Le ministre d’État en charge de l’Éducation nationale, Francis Nkéa Ndzigue © AGP

«A beau chassez le naturel, il revient au galop» c’est l’adage qui pourrait s’appliquer à l’attitude des personnalités politiques présentes dans les différents gouvernements gabonais depuis des décennies. En effet, l’opinion est toujours surprise de voir certains ministres réservés leurs supposées «tournées républicaines» aux localités dont ils sont originaires. C’est le cas du ministre d’État en charge de l’Éducation nationale, Francis Nkéa Ndzigue, qui prétextant une visite d’inspection des établissements le mercredi 23 mai dernier, a choisi Oyem, chef-lieu de la province du Woleu-Ntem dont il est originaire.

En effet, sous le prétexte de se rendre compte des travaux de réhabilitation et de fourniture en équipements de base aux établissements du pays, le membre du gouvernement n’a trouvé mieux que de se rendre en premier lieu dans sa province d’origine. Là bas, il s’est rendu tour à tour, à l’École provinciale d’Oyem (EPO), au Lycée d’Etat Richard Nguema Bekale, tous deux situés au quartier Adzougou, dans le 2ème arrondissement de la commune, puis à l’école primaire du quartier Nkom-Ayatt, dans le 1er arrondissement et celle du village Bikogo, située à une dizaine de kilomètres d’Oyem, sur la route nationale.

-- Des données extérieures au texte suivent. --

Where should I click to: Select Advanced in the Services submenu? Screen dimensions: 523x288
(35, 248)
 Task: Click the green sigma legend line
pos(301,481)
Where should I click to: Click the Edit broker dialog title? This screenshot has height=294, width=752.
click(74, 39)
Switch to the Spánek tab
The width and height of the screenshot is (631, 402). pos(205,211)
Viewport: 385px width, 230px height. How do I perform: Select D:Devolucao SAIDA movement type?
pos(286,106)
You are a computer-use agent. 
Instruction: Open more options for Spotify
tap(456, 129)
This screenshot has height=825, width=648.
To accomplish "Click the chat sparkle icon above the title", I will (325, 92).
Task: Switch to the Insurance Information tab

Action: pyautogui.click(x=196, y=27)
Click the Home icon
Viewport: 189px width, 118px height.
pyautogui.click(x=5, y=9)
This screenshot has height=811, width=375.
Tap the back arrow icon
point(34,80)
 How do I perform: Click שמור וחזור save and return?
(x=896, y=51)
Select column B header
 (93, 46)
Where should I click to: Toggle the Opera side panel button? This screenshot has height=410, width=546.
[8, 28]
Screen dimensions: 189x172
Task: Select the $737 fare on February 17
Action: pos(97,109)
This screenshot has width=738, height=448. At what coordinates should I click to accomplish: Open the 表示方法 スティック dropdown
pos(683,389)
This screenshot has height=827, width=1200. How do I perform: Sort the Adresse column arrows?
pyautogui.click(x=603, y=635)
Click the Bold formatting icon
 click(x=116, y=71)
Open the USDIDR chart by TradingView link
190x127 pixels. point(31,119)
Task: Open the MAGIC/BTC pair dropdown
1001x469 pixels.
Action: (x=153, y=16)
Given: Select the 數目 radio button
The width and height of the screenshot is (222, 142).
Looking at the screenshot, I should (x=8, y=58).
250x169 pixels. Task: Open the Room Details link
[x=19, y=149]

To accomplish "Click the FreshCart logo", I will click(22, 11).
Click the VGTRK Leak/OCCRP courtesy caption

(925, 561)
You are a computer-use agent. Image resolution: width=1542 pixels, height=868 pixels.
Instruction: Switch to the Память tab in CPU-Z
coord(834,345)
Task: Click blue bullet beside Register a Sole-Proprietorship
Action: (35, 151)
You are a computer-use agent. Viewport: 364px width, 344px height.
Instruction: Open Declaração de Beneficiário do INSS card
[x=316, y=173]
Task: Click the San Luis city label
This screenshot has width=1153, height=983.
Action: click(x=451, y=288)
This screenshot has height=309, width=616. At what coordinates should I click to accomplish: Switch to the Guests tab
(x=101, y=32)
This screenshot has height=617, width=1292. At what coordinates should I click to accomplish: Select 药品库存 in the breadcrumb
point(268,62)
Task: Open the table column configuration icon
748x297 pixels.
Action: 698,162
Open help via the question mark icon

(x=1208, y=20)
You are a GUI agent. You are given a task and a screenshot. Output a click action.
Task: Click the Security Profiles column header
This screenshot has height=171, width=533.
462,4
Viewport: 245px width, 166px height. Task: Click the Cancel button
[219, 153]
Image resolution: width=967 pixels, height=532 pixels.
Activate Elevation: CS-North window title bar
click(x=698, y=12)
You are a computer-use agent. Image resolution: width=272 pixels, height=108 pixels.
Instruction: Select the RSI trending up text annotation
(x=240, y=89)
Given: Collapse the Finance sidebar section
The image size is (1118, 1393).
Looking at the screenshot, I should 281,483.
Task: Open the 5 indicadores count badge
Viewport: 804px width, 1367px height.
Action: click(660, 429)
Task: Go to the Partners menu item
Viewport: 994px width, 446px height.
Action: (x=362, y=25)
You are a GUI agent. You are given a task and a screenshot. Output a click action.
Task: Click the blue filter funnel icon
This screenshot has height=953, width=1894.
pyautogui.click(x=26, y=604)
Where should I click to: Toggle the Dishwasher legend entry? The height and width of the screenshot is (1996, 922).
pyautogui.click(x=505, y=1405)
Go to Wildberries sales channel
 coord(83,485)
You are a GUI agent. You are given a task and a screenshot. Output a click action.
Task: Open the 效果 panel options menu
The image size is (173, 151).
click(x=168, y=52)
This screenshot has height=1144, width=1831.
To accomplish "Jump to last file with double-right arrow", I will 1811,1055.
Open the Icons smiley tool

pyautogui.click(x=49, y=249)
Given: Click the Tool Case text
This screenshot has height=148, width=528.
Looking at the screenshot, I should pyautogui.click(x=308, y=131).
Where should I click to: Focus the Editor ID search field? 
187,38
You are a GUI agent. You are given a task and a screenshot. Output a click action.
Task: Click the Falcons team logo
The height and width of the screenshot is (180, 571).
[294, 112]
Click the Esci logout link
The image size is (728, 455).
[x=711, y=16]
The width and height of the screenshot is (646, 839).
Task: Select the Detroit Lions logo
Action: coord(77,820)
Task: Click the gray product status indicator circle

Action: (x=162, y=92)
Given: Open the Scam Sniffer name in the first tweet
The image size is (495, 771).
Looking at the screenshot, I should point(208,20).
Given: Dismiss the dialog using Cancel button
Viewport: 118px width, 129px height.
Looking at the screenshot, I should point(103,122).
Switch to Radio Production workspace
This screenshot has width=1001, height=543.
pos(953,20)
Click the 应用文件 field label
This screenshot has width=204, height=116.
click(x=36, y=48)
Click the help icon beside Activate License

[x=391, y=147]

Jusque là, rien à redire, mais le choix de cette partie du pays laisse quelque peu songeur, au vue de sa récurrence, chaque fois que ledit membre du gouvernement décide de se déplacer à l’intérieur du pays. Francis Nkea, alors ministre d’Etat ministre de la Justice avait déjà initié une telle tournée il y a quelques mois, en ne l’effectuant que dans le septentrion.

Pour de nombreux observateurs de l’activité politique du pays, le choix de ne se rendre que dans sa province natale sonne comme une opportunité pour ce dernier de se constituer un fief politique en s’appuyant sur sa qualité de membre du gouvernement. D’ailleurs en bon politicien populiste il n’a pas manqué d’annoncer la réhabilitation très prochaine d’établissements secondaires et primaires publics et leur fourniture en tables bancs.

Toutefois, cette attitude maladroite du ministre de l’Education nationale n’est pas un cas isolé, d’autres membres du gouvernement en passant par des responsables des grandes entreprises publiques ont cette tendance déplorable de considérer qu’ils sont nommés exclusivement pour leur localité d’origine.

Des pratiques qui amènent l’opinion à se demander, si il n’existe pas d’autres établissements scolaires qui requièrent une inspection du ministre à Tchibanga, Akiéni, Lambaréné, Mbigou ou Bitam, pour ne citer que ces localités.